La fauna mundial se enriqueció con un nuevo espécimen: los llamados lujoréxicos, esos bichos raros que van por la vida dándose lujos estrafalarios y costosos. Respirándole en la nuca a los anteriores, vegetan los famosos que también forman una tribu aparte.
El jet set de la aldea global produce esta tribu de esclavos del esplendor absoluto que tienen la excentricidad y la vanidad por cárcel. Las plantas de sus manos decoran salones y calles de la fama. Se dan gusto, compran, y, si les queda tiempo, existen. Vivir para darse gusto es el credo de los lujoréxicos.
Algunos íconos: La cantante Madonna exige para sus conciertos que le construyan sanitarios portátiles para ella solita. Nada de compartir sus rockeros glúteos con nadie.

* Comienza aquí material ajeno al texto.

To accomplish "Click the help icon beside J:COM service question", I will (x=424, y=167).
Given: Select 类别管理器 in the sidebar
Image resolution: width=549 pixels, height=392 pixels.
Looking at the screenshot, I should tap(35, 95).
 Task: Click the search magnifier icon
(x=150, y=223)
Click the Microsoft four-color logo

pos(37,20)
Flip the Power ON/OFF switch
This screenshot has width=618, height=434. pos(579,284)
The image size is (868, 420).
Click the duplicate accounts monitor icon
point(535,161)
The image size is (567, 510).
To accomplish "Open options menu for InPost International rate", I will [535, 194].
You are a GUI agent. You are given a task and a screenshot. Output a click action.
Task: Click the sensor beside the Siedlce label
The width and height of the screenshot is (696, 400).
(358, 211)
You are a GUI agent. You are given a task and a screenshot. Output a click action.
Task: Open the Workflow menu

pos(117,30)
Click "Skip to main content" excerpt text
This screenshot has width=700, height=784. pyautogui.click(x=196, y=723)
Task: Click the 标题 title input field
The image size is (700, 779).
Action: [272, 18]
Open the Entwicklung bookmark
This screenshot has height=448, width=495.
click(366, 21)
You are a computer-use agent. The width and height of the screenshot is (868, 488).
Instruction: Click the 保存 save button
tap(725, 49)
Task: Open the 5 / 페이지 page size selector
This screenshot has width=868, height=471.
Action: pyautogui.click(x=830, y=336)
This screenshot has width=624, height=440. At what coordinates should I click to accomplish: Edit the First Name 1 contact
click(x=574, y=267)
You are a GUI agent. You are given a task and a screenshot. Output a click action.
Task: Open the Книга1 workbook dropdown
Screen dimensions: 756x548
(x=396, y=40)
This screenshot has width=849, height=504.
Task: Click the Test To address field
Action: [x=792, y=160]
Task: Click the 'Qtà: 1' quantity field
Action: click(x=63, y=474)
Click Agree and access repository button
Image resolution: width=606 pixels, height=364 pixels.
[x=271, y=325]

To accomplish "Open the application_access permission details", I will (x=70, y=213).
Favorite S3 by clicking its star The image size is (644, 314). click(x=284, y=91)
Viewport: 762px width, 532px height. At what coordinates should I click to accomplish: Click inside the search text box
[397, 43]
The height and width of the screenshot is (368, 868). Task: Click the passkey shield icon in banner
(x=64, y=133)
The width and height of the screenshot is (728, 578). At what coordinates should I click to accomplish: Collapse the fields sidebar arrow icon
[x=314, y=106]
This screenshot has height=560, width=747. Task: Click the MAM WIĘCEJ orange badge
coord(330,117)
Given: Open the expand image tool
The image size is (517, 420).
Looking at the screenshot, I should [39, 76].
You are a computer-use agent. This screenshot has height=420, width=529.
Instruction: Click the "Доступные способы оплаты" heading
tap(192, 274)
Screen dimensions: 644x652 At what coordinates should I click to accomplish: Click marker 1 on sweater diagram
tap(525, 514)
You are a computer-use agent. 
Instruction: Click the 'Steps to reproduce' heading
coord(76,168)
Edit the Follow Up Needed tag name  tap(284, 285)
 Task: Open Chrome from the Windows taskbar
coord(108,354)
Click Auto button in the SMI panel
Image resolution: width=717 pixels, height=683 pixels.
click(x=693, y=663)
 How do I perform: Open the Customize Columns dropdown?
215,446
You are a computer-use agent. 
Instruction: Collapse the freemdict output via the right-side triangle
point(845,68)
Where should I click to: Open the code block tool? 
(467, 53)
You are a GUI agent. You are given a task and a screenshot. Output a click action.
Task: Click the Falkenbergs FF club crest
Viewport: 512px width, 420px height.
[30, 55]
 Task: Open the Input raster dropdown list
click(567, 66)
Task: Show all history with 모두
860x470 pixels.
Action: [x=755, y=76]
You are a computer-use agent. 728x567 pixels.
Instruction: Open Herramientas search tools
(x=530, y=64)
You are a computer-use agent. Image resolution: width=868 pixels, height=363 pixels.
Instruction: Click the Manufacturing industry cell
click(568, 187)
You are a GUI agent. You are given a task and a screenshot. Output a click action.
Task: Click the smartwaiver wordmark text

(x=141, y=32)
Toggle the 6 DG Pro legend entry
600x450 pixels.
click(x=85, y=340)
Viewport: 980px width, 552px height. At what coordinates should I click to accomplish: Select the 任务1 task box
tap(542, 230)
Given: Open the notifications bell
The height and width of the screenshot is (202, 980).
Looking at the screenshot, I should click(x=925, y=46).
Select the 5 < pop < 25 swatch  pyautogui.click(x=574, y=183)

Victoria Beckham, la mujer de David, el astro inglés en el ocaso de sus goles, solía visitar un barrio madrileño para comprar sus papas fritas preferidas, muy populares en Londres.
Su esposo David no se queda atrás: mensualmente compra mil libras en ropa interior de la marca Calvin Klein. Sus calzoncillos, pues, solo tienen una oportunidad sobre la intimidad del metrosexual jugador.
Buenos para nada, los "lujoréxicos" tienen a su servicio gente que haga las cosas por ellos. Para las vedetes, tener un ejército de guardaespaldas que espían hasta sus mínimas cabriolas eróticas, es signo de señorío.
El príncipe Carlos de Inglaterra tiene entre su séquito a un flemático súbdito encargado de la extenuante tarea de ponerle crema dental a su real cepillo.Jennifer López no cae en brazos de Morfeo si la habitación no está toda de blanco hasta los pies vestida. Que no falte una iluminación especial que no vaya a incomodar sus hermosas y repetidas pupilas.
Vamos cómo se desenvuelven los famosos, parientes cercanos de la lujoréxicos.
Ambos detestan que los persigan los paparazizi. Detestan más que no los sigan.
Antes de salir a la pasarela, ante el espejo, se dan besitos de felicitación por existir y ser tan bellos o inteligentes.
Coleccionistas de cirugías plásticas, sonríen, aunque no en exceso, para evitar que se les noten o se les descosan los puntos de la operación.
Hacen toda clase de esguinces para que la humanidad se entere de la última joya comprada en el Wall Street de su excentricidad. Se dan trazas para que el Mont Blanc con el que firman la cuenta o destituyen algún mayordomo infidente, esté visible.
Desde el Everest de su ego, les importa un comino lo que pasa por fuera de su whisky.
Muchas bellas dejan ver que parte de sus honorarios ganados en la pasarela se los gastan en silicona. Sus pectorales se asemejan a esas hojas de vidas infladas adrede para impresionar jefes de personal inexpertos.
Si descubren que el fotógrafo va a disparar el flash se las ingenian para presentar el mejor ángulo. Mirar a la cámara es signo inevitable de que se domina la escena.
Casi mueren de infarto si el camarógrafo los ignora. Los famosos sonríen, siempre sonríen. Es la forma contundente de notificarle a su prójimo que nacieron predestinados para el éxito total.
Si no aparecen en las páginas de carne y hueso de periódicos y revistas se buscan en la web. Del ahogado el sombrero cibernético.
Sostienen el vaso con cierto descuidado glamour, como quien no quiere la cosa. Eso sí, que se vea la estudiada elegancia al apurar el exquisito licor hecho con agua pura de las montañas escocesas.
Tanto lujoréxicos como famosos quisieran no dormir para mantener siempre vivo su protagonismo.